- _PROBLEM TO WORK ON_
The answer is the complete listing below, written out again exactly.

- _DATA EXTRACT_
+ + + + + + +
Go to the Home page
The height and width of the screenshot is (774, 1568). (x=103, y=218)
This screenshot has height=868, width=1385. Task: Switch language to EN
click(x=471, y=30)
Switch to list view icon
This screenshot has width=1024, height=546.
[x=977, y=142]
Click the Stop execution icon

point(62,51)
+ + + + + + +
- _ANSWER BELOW_
Go to the Home page
The height and width of the screenshot is (774, 1568). (x=103, y=218)
This screenshot has height=868, width=1385. Task: Switch language to EN
click(x=471, y=30)
Switch to list view icon
This screenshot has width=1024, height=546.
[x=977, y=142]
Click the Stop execution icon

point(62,51)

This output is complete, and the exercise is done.